## Instructions for the task
In the records below, find each line with "beside" and copy it.

(Records contained in a dataset)
--*--

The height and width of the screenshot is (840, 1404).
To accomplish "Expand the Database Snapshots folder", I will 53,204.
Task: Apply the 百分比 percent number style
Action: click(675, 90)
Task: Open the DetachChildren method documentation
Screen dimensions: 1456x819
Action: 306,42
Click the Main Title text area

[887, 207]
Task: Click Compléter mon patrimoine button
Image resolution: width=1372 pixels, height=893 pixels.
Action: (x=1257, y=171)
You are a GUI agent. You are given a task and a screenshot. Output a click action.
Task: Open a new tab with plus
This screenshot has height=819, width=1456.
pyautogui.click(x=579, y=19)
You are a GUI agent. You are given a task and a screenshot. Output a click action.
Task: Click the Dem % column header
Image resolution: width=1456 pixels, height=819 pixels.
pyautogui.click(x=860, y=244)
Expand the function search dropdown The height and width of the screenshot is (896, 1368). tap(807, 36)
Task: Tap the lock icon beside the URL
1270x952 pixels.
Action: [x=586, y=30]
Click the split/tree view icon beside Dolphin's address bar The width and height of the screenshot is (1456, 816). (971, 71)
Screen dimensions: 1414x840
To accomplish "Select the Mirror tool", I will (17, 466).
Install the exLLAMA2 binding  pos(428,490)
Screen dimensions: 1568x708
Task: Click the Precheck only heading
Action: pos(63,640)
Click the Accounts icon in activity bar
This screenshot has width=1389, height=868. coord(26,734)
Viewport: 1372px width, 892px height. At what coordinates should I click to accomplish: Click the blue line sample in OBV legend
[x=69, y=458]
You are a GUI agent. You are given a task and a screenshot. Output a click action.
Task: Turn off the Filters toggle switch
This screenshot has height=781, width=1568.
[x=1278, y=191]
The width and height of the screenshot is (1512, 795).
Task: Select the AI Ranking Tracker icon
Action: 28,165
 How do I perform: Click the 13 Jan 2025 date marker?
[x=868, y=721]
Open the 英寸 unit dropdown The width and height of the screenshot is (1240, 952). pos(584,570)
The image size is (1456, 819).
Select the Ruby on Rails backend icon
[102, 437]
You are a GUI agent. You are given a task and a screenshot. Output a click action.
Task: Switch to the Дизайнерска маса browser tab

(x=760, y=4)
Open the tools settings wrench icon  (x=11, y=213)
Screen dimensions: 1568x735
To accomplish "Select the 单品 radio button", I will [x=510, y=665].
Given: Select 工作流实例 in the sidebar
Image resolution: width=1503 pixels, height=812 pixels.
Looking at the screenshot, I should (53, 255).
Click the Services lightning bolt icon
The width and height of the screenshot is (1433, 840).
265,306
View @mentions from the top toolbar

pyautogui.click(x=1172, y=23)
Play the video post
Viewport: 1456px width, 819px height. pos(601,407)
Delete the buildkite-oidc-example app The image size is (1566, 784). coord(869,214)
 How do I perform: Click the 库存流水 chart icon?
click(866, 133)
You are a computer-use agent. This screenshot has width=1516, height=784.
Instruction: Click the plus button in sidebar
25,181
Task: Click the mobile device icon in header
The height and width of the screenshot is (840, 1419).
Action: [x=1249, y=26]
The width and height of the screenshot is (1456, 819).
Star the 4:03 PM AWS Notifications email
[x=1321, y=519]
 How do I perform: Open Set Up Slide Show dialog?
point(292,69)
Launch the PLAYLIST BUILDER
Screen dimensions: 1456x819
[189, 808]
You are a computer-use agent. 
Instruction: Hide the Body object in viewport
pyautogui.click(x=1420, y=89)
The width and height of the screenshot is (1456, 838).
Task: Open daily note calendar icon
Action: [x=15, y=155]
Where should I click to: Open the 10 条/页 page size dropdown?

--*--

## Answer box
Task: Tap the lock icon beside the URL
Click the split/tree view icon beside Dolphin's address bar The width and height of the screenshot is (1456, 816). (971, 71)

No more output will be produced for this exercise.